What you will do. Exact repetition is required: output every record in full.

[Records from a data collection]
=======

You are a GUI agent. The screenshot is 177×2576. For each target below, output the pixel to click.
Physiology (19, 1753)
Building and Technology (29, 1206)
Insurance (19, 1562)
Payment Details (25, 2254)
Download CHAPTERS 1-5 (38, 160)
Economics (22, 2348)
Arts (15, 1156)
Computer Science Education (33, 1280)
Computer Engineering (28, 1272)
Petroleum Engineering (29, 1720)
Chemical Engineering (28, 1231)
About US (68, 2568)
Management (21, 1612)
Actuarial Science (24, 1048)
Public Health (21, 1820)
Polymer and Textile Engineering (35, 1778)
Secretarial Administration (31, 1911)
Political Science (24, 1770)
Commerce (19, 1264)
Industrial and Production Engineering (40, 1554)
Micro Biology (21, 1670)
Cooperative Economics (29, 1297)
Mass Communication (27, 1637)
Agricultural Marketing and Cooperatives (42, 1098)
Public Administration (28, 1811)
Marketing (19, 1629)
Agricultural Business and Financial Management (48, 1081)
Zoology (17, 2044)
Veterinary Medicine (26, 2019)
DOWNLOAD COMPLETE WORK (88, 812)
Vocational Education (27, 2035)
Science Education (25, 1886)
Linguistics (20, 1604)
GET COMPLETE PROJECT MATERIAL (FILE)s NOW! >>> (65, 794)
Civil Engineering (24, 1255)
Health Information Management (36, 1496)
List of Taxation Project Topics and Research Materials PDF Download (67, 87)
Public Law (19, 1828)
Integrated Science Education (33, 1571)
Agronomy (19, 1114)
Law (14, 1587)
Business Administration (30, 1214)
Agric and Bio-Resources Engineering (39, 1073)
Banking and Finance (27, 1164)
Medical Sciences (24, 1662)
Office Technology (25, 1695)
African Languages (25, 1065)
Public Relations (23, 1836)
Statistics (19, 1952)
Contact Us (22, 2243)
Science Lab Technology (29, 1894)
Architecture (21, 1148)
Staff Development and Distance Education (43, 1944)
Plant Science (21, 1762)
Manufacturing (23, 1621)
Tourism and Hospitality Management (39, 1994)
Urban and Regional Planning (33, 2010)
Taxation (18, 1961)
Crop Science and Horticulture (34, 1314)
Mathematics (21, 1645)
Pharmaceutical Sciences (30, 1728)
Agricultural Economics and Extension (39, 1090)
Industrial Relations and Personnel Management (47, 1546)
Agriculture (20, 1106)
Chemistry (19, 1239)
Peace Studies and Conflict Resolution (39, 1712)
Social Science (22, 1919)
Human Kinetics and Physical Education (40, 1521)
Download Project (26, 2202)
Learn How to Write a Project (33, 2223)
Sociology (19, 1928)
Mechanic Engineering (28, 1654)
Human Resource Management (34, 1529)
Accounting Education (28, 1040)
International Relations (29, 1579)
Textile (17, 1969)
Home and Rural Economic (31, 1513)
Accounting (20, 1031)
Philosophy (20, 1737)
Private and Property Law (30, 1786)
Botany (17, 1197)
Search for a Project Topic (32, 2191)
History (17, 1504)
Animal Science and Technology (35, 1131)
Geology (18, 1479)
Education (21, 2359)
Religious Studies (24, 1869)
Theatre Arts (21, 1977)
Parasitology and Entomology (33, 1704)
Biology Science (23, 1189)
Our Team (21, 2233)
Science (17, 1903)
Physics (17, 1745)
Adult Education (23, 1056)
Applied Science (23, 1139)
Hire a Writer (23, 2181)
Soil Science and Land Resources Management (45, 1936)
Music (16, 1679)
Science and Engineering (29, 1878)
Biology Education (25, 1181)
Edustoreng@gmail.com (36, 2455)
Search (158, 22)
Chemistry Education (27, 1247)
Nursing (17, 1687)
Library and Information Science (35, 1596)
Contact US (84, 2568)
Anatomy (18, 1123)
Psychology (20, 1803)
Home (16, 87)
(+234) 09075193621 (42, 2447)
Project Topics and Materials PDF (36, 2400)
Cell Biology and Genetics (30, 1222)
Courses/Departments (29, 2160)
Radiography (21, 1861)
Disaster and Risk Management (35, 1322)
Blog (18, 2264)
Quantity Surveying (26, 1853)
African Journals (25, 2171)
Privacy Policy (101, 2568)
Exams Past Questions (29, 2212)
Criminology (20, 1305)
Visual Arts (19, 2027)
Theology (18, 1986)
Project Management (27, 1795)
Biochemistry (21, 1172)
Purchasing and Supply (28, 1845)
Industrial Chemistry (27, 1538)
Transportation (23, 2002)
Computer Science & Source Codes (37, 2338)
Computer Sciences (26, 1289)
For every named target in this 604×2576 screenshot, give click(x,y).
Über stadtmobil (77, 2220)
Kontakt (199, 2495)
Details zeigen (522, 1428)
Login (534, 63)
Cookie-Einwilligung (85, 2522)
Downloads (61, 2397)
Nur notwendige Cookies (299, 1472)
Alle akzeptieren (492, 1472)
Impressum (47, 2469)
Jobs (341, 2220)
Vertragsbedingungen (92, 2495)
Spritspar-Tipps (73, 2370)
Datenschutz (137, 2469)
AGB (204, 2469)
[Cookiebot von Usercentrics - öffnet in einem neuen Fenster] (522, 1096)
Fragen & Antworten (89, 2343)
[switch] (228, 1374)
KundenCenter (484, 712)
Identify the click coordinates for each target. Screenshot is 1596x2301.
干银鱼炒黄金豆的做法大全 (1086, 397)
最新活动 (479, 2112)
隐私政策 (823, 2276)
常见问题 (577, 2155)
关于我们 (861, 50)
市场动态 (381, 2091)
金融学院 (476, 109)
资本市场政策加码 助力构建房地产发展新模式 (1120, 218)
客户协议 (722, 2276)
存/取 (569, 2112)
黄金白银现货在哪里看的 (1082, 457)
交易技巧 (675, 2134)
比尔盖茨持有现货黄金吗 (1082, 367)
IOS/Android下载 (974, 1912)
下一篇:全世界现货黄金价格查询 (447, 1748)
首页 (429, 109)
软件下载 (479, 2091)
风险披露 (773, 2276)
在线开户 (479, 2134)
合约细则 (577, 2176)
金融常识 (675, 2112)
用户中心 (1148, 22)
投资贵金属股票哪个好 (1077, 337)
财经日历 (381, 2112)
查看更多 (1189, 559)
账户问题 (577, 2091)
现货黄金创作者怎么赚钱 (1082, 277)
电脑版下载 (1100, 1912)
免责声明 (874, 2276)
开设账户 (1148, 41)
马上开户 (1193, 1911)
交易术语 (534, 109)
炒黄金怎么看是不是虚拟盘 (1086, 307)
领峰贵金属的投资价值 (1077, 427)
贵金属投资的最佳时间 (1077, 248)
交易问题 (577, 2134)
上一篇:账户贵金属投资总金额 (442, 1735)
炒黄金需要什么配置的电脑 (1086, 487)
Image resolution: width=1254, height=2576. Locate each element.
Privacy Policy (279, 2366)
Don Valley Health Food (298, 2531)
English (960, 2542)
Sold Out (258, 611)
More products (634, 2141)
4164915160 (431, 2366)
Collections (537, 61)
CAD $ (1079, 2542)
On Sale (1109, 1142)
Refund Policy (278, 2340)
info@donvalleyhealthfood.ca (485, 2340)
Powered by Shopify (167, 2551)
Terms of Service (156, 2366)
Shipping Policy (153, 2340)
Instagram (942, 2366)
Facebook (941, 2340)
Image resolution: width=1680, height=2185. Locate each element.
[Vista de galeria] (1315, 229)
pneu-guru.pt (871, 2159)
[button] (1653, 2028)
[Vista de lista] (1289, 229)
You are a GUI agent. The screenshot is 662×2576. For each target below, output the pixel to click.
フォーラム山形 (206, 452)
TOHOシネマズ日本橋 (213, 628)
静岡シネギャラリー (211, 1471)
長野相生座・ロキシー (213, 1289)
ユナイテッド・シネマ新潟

=======

Written response.
You are a GUI agent. The screenshot is 177×2576. For each target below, output the pixel to click.
Physiology (19, 1753)
Building and Technology (29, 1206)
Insurance (19, 1562)
Payment Details (25, 2254)
Download CHAPTERS 1-5 (38, 160)
Economics (22, 2348)
Arts (15, 1156)
Computer Science Education (33, 1280)
Computer Engineering (28, 1272)
Petroleum Engineering (29, 1720)
Chemical Engineering (28, 1231)
About US (68, 2568)
Management (21, 1612)
Actuarial Science (24, 1048)
Public Health (21, 1820)
Polymer and Textile Engineering (35, 1778)
Secretarial Administration (31, 1911)
Political Science (24, 1770)
Commerce (19, 1264)
Industrial and Production Engineering (40, 1554)
Micro Biology (21, 1670)
Cooperative Economics (29, 1297)
Mass Communication (27, 1637)
Agricultural Marketing and Cooperatives (42, 1098)
Public Administration (28, 1811)
Marketing (19, 1629)
Agricultural Business and Financial Management (48, 1081)
Zoology (17, 2044)
Veterinary Medicine (26, 2019)
DOWNLOAD COMPLETE WORK (88, 812)
Vocational Education (27, 2035)
Science Education (25, 1886)
Linguistics (20, 1604)
GET COMPLETE PROJECT MATERIAL (FILE)s NOW! >>> (65, 794)
Civil Engineering (24, 1255)
Health Information Management (36, 1496)
List of Taxation Project Topics and Research Materials PDF Download (67, 87)
Public Law (19, 1828)
Integrated Science Education (33, 1571)
Agronomy (19, 1114)
Law (14, 1587)
Business Administration (30, 1214)
Agric and Bio-Resources Engineering (39, 1073)
Banking and Finance (27, 1164)
Medical Sciences (24, 1662)
Office Technology (25, 1695)
African Languages (25, 1065)
Public Relations (23, 1836)
Statistics (19, 1952)
Contact Us (22, 2243)
Science Lab Technology (29, 1894)
Architecture (21, 1148)
Staff Development and Distance Education (43, 1944)
Plant Science (21, 1762)
Manufacturing (23, 1621)
Tourism and Hospitality Management (39, 1994)
Urban and Regional Planning (33, 2010)
Taxation (18, 1961)
Crop Science and Horticulture (34, 1314)
Mathematics (21, 1645)
Pharmaceutical Sciences (30, 1728)
Agricultural Economics and Extension (39, 1090)
Industrial Relations and Personnel Management (47, 1546)
Agriculture (20, 1106)
Chemistry (19, 1239)
Peace Studies and Conflict Resolution (39, 1712)
Social Science (22, 1919)
Human Kinetics and Physical Education (40, 1521)
Download Project (26, 2202)
Learn How to Write a Project (33, 2223)
Sociology (19, 1928)
Mechanic Engineering (28, 1654)
Human Resource Management (34, 1529)
Accounting Education (28, 1040)
International Relations (29, 1579)
Textile (17, 1969)
Home and Rural Economic (31, 1513)
Accounting (20, 1031)
Philosophy (20, 1737)
Private and Property Law (30, 1786)
Botany (17, 1197)
Search for a Project Topic (32, 2191)
History (17, 1504)
Animal Science and Technology (35, 1131)
Geology (18, 1479)
Education (21, 2359)
Religious Studies (24, 1869)
Theatre Arts (21, 1977)
Parasitology and Entomology (33, 1704)
Biology Science (23, 1189)
Our Team (21, 2233)
Science (17, 1903)
Physics (17, 1745)
Adult Education (23, 1056)
Applied Science (23, 1139)
Hire a Writer (23, 2181)
Soil Science and Land Resources Management (45, 1936)
Music (16, 1679)
Science and Engineering (29, 1878)
Biology Education (25, 1181)
Edustoreng@gmail.com (36, 2455)
Search (158, 22)
Chemistry Education (27, 1247)
Nursing (17, 1687)
Library and Information Science (35, 1596)
Contact US (84, 2568)
Anatomy (18, 1123)
Psychology (20, 1803)
Home (16, 87)
(+234) 09075193621 (42, 2447)
Project Topics and Materials PDF (36, 2400)
Cell Biology and Genetics (30, 1222)
Courses/Departments (29, 2160)
Radiography (21, 1861)
Disaster and Risk Management (35, 1322)
Blog (18, 2264)
Quantity Surveying (26, 1853)
African Journals (25, 2171)
Privacy Policy (101, 2568)
Exams Past Questions (29, 2212)
Criminology (20, 1305)
Visual Arts (19, 2027)
Theology (18, 1986)
Project Management (27, 1795)
Biochemistry (21, 1172)
Purchasing and Supply (28, 1845)
Industrial Chemistry (27, 1538)
Transportation (23, 2002)
Computer Science & Source Codes (37, 2338)
Computer Sciences (26, 1289)
For every named target in this 604×2576 screenshot, give click(x,y).
Über stadtmobil (77, 2220)
Kontakt (199, 2495)
Details zeigen (522, 1428)
Login (534, 63)
Cookie-Einwilligung (85, 2522)
Downloads (61, 2397)
Nur notwendige Cookies (299, 1472)
Alle akzeptieren (492, 1472)
Impressum (47, 2469)
Jobs (341, 2220)
Vertragsbedingungen (92, 2495)
Spritspar-Tipps (73, 2370)
Datenschutz (137, 2469)
AGB (204, 2469)
[Cookiebot von Usercentrics - öffnet in einem neuen Fenster] (522, 1096)
Fragen & Antworten (89, 2343)
[switch] (228, 1374)
KundenCenter (484, 712)
Identify the click coordinates for each target. Screenshot is 1596x2301.
干银鱼炒黄金豆的做法大全 (1086, 397)
最新活动 (479, 2112)
隐私政策 (823, 2276)
常见问题 (577, 2155)
关于我们 (861, 50)
市场动态 (381, 2091)
金融学院 (476, 109)
资本市场政策加码 助力构建房地产发展新模式 (1120, 218)
客户协议 (722, 2276)
存/取 (569, 2112)
黄金白银现货在哪里看的 (1082, 457)
交易技巧 (675, 2134)
比尔盖茨持有现货黄金吗 (1082, 367)
IOS/Android下载 (974, 1912)
下一篇:全世界现货黄金价格查询 (447, 1748)
首页 (429, 109)
软件下载 (479, 2091)
风险披露 (773, 2276)
在线开户 (479, 2134)
合约细则 (577, 2176)
金融常识 (675, 2112)
用户中心 (1148, 22)
投资贵金属股票哪个好 (1077, 337)
财经日历 (381, 2112)
查看更多 (1189, 559)
账户问题 (577, 2091)
现货黄金创作者怎么赚钱 (1082, 277)
电脑版下载 (1100, 1912)
免责声明 (874, 2276)
开设账户 (1148, 41)
马上开户 (1193, 1911)
交易术语 (534, 109)
炒黄金怎么看是不是虚拟盘 (1086, 307)
领峰贵金属的投资价值 (1077, 427)
贵金属投资的最佳时间 (1077, 248)
交易问题 (577, 2134)
上一篇:账户贵金属投资总金额 (442, 1735)
炒黄金需要什么配置的电脑 (1086, 487)
Image resolution: width=1254, height=2576. Locate each element.
Privacy Policy (279, 2366)
Don Valley Health Food (298, 2531)
English (960, 2542)
Sold Out (258, 611)
More products (634, 2141)
4164915160 (431, 2366)
Collections (537, 61)
CAD $ (1079, 2542)
On Sale (1109, 1142)
Refund Policy (278, 2340)
info@donvalleyhealthfood.ca (485, 2340)
Powered by Shopify (167, 2551)
Terms of Service (156, 2366)
Shipping Policy (153, 2340)
Instagram (942, 2366)
Facebook (941, 2340)
Image resolution: width=1680, height=2185. Locate each element.
[Vista de galeria] (1315, 229)
pneu-guru.pt (871, 2159)
[button] (1653, 2028)
[Vista de lista] (1289, 229)
You are a GUI agent. The screenshot is 662×2576. For each target below, output the pixel to click.
フォーラム山形 (206, 452)
TOHOシネマズ日本橋 (213, 628)
静岡シネギャラリー (211, 1471)
長野相生座・ロキシー (213, 1289)
ユナイテッド・シネマ新潟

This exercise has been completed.